In questi ultimi anni i grandi teatri d’opera, ma non solo quelli, stanno rinnovando la loro programmazione, immettendo finalmente, vicino ai grandi classici, anche opere meno note, che da molti anni non sono più rappresentate.

E’ questo il caso della “Francesca da Rimini” di Riccardo Zandonai, che il Teatro alla Scala di Milano, con felice intuito, sta riproponendo in questi giorni, dall’ultima edizione del 1959 con protagonisti i grandi Magda Olivero e Mario Del Monaco.

L’opera in quattro atti è scritta su libretto di Tito Ricordi II, che lo trasse dall’omonima tragedia di Gabriele D’Annunzio del 1901, la quale, come facilmente si evince dal titolo, si rifà allo storico personaggio protagonista del Canto V della Commedia dantesca. La prima rappresentazione avvenne al Teatro Regio di Torino il 19 febbraio 1914.


La storia si svolge a Ravenna e Rimini e si inserisce nella lotta tra Guelfi e Ghibellini; vede come protagonista Francesca, figlia di Guido I da Polenta che, per ragioni di Stato, come Lucia di Lammermoor, deve sposarsi con Giovanni, detto Gianciotto, figlio deforme di Malatesta da Verucchio, fervente Guelfo.

Per convincerla a sposarlo, al suo posto, le viene presentato il fratello di Gianciotto, più giovane e bello, Paolo, detto appunto il Bello, del quale si innamora perdutamente, ricambiata, ma il matrimonio con Gianciotto viene lo stesso celebrato.

Intanto i Guelfi hanno sconfitto i Ghibellini, e Paolo è stato nominato Capitano del popolo; prima di partire per Firenze, le giura eterno amore, dicendole di essere estraneo al complotto.

Mentre Francesca è intenta alla lettura con sue ancelle della storia di Lancillotto e Ginevra, Paolo, malato di nostalgia, tornato da Firenze, entra in camera sua: leggendo insieme la celebre storia, sono presi da turbamento amoroso e si baciano.

Intanto Malatestino, il fratello più giovane di Gianciotto, anch’egli attratto da Francesca, ha scoperto i suoi incontri segreti con Paolo e, respinto dalla cognata, si vendica. E così, poiché Francesca rifiuta di cedere alle sue avances, Malatestino racconta degli incontri della moglie a Gianciotto, che sorprende lei e Paolo insieme, uccidendoli entrambi.

Siamo dunque davanti a una storia ben presente nell’immaginario comune, che Zandonai narra musicalmente con maestria, imbevendola di vari umori: da Puccini alla Giovane Scuola a Wagner, ma anche memore di Ravel e Debussy, influenze che si notano soprattutto quando l’orchestra è libera dalla vocalità.

Il canto è per la verità di impostazione verista, spesso declamato ed enfatico, che si addolcisce nei duetti d’amore tra i due protagonisti.
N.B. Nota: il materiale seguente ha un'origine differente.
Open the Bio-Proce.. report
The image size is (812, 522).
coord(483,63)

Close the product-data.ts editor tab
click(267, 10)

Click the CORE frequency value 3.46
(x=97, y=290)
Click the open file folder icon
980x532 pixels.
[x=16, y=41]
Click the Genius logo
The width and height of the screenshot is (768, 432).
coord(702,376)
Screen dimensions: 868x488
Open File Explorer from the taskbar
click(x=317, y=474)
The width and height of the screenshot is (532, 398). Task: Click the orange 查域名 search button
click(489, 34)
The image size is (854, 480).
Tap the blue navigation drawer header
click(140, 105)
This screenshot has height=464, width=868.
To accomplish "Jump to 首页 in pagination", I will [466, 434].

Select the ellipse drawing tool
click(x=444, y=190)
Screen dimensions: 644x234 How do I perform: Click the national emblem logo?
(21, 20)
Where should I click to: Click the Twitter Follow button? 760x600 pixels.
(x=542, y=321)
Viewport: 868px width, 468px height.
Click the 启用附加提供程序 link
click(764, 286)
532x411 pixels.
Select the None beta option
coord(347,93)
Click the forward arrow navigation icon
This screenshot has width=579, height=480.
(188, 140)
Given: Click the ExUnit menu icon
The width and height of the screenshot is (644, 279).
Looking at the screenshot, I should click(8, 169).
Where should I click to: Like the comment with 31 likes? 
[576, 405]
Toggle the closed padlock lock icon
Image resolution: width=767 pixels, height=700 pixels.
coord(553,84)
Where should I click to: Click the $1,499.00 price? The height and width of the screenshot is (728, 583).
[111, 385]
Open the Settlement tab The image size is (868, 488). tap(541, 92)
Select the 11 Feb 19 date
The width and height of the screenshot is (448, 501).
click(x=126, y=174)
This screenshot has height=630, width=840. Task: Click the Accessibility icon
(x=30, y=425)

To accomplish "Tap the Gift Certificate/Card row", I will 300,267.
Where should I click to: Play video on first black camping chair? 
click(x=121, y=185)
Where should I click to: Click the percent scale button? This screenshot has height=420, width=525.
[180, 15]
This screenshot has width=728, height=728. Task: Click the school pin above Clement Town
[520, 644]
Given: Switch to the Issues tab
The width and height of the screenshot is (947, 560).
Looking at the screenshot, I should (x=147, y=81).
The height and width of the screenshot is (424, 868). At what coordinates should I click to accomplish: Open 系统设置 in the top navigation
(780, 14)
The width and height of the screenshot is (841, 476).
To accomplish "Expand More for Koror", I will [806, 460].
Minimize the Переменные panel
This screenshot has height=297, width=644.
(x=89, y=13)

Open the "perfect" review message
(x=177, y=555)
Amore, guerra e morte sono dunque le tre costanti di quest’opera.

Il regista inglese David Pountney compone un allestimento che cerca di fondere insieme il realismo di una contrastata storia d’amore, immettendolo in una cornice fortemente simbolica, in cui i tre elementi vengono sempre esplicitati. Infatti nella scena realizzata da Leslie Travers dominano un enorme busto femminile bianco, di stampo neoclassico, trafitto da lance, a significare l’ignominiosa ingiustizia inflitta alla protagonista, e un grande libro simile ad un talamo (ma compare anche un piccolo aereo come omaggio a D’Annunzio) su cui si svolgono le scene d’amore: ovviamente il libro che narra di Lancillotto e Ginevra, anche se molti riferimenti, anche testuali, si rifanno a Tristano e Isotta.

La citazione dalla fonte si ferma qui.